WindowsServerDocs/identity/ad-ds/deploy/RODC/Forest-Wide-Updates.md

@@ -12,13 +12,30 @@ ms.date: 05/12/2025
 
 You can review the following set of changes to help understand and prepare for the schema updates that are performed when running `adprep /forestprep` on Windows Server.
 
-Beginning in Windows Server 2012, Adprep commands run automatically as needed during AD DS installation. They can also be run separately in advance of AD DS installation. For more information, see [Running Adprep.exe](/previous-versions/windows/it-pro/windows-server-2008-R2-and-2008/dd464018(v=ws.10)).
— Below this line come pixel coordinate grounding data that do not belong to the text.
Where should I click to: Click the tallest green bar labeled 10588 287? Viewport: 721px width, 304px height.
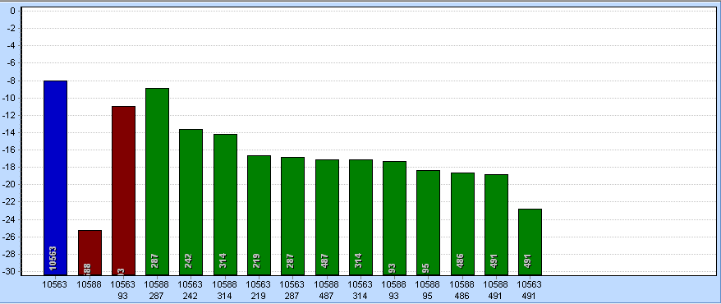(158, 182)
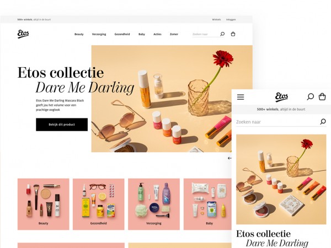Open the Verzorging menu item
Screen dimensions: 331x248
(x=99, y=34)
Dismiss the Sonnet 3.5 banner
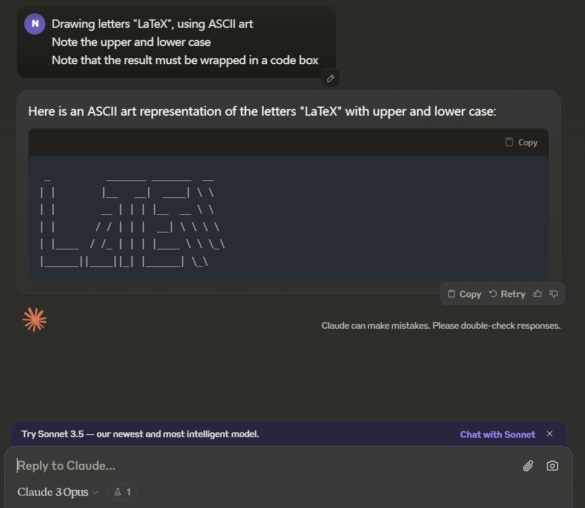This screenshot has width=585, height=508. pos(549,434)
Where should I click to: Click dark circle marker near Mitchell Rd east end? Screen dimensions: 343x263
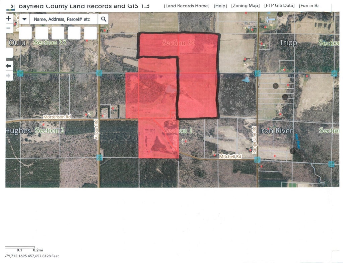click(293, 151)
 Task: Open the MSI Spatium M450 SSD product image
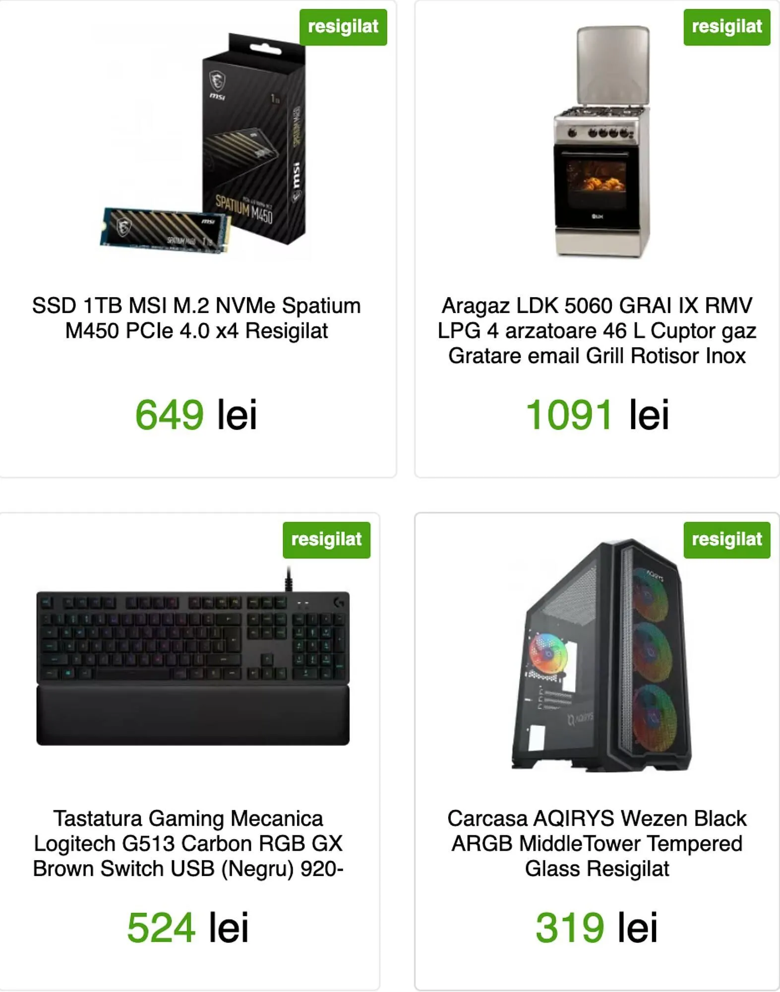[203, 144]
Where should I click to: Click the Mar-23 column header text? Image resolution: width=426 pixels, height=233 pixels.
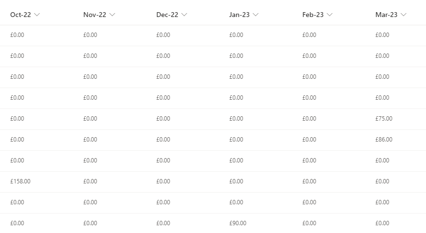387,15
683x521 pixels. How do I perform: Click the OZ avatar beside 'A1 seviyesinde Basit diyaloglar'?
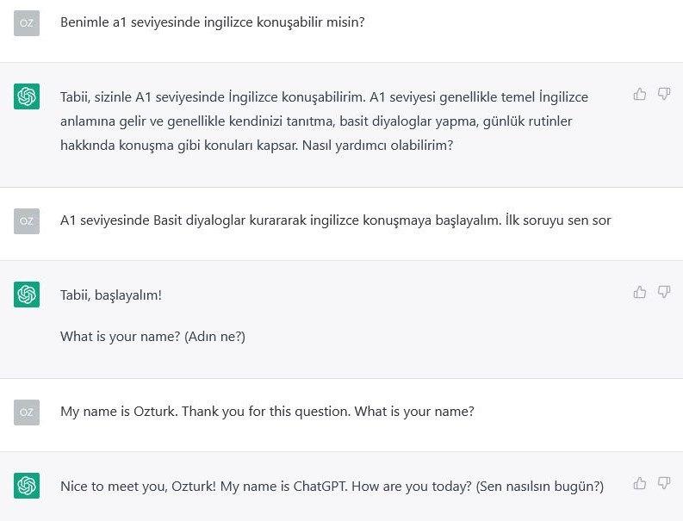27,220
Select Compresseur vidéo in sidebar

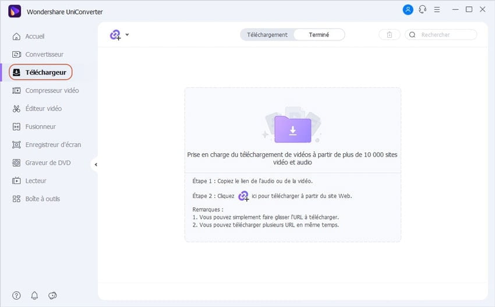tap(51, 91)
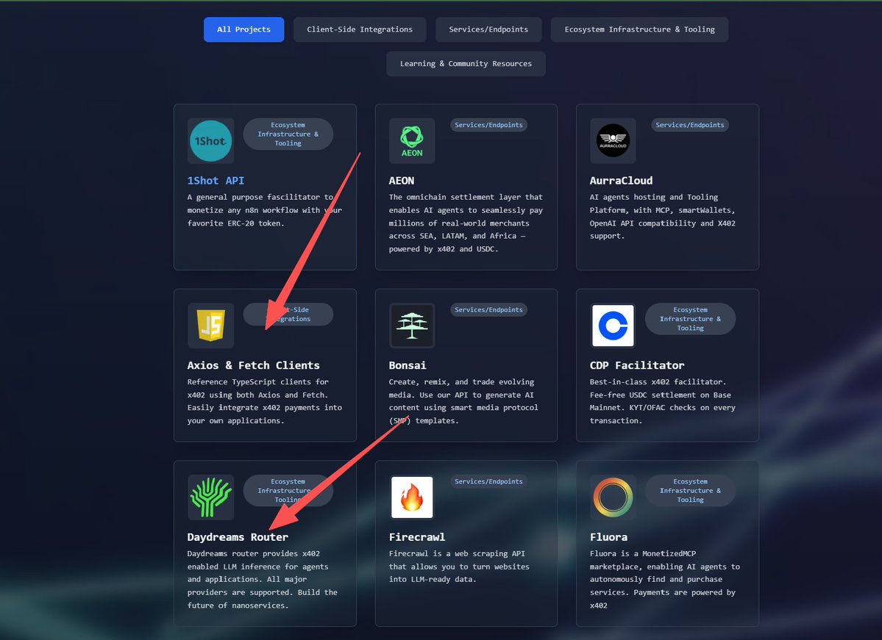Viewport: 882px width, 640px height.
Task: Open Learning & Community Resources filter
Action: pos(465,64)
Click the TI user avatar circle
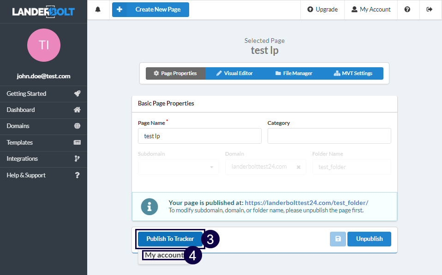This screenshot has width=442, height=275. pyautogui.click(x=44, y=45)
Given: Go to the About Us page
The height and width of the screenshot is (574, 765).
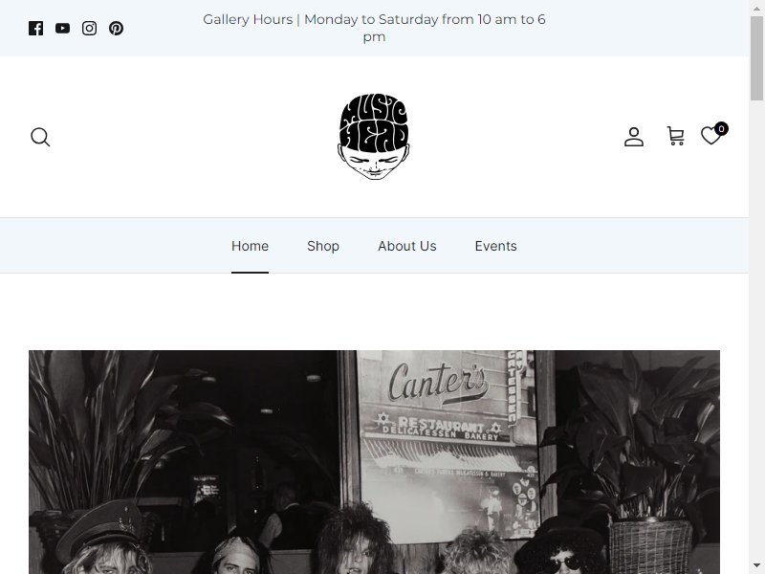Looking at the screenshot, I should pos(407,246).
+Adprep commands run automatically as needed during AD DS installation. They can also be run separately in advance of AD DS installation. For more information, see [Running Adprep.exe](/previous-versions/windows/it-pro/windows-server-2008-R2-and-2008/dd464018(v=ws.10)).
 
 > [!IMPORTANT]
 > Forest-wide schema updates are performed cumulatively by `adprep`. For example, operations 131 - 135 are performed before operations 136 - 142.
 
 For more information about how to interpret the access control entry (ACE) strings, see [ACE strings](/windows/win32/secauthz/ace-strings). For more information about how to interpret the security ID (SID) strings, see [SID strings](/windows/win32/secauthz/sid-strings).
 
+## Windows Server 2025: Forest-wide updates
+
+After the operations are performed by the `/forestprep` switch in Windows Server 2025 (operations 143-152) are complete, the **revision** attribute for the CN=ActiveDirectoryUpdate,CN=ForestUpdates,CN=Configuration,DC=ForestRootDomain object is set to **18**.
+
+| Operation number and GUID | Description | Attributes | Permissions |
+|--|--|--|--|
+| **Operation 143**: {098A24A2-8B61-42CE-AFFF-8B312EB97845} | Granting the `CN=Paritions` to Authenticated Users. | msDS-JetDBPageSize | Read |
+| **Operation 144**: {105194B5-88D4-472B-9D3D-6E6C2DF8EF87} | Granting the `CN=Sites` to Enterprise Read-Only Domain Controllers. | msDS-JetDBPageSize | Self Write |
+| **Operation 145**: {df8b3782-7a0d-4f51-99fa-0a81a642bda4} | Granting the `CN=Send-As,CN=Extended-Rights` to dMSA accounts. | N/A | N/A |
+| **Operation 146**: {a7a6c0db-e72e-4e71-a43a-8a95d299b258} | Granting the `CN=Receive-As,CN=Extended-Rights` to dMSA accounts. | N/A | N/A |
+| **Operation 147**: {ab2311b2-1b57-4398-bda8-e9550c1561bd} | Granting the `CN=Personal-Information,CN=Extended-Rights` to dMSA accounts. | N/A | N/A |
+| **Operation 148**: {46065238-4601-49de-ac78-5932f6afcf3e} | Granting the `CN=Public-Information,CN=Extended-Rights` to dMSA accounts. | N/A | N/A |
+| **Operation 149**: {1be5c8f8-49d8-4253-a030-798210e42dc7} | Granting the `CN=Validated-SPN,CN=Extended-Rights` to dMSA accounts. | N/A | N/A |
+| **Operation 150**: {62cbbb34-bb24-4d76-8387-cb8c8b30b531} | Granting the `CN=Allowed-To-Authenticate,CN=Extended-Rights` to dMSA accounts. | N/A | N/A |
+| **Operation 151**: {5629ad26-8c4c-459f-8c43-eccb74c1e310} | Granting the `CN=MS-TS-GatewayAccess,CN=Extended-Rights` to dMSA accounts. | N/A | N/A |
+| **Operation 152**: {11153ced-f267-480b-9fc1-0f2d60d65e6b} | dMSAs can be used in CN=ad://ext/AuthenticationSilo,CN=Claim Types,CN=Claims Configuration,CN=Services | N/A | N/A |
+
 ## Windows Server 2016: Forest-wide updates
 
 After the operations are performed by the `/forestprep` switch in Windows Server 2016 (operations 136-142) are complete, the **revision** attribute for the CN=ActiveDirectoryUpdate,CN=ForestUpdates,CN=Configuration,DC=ForestRootDomain object is set to **16**.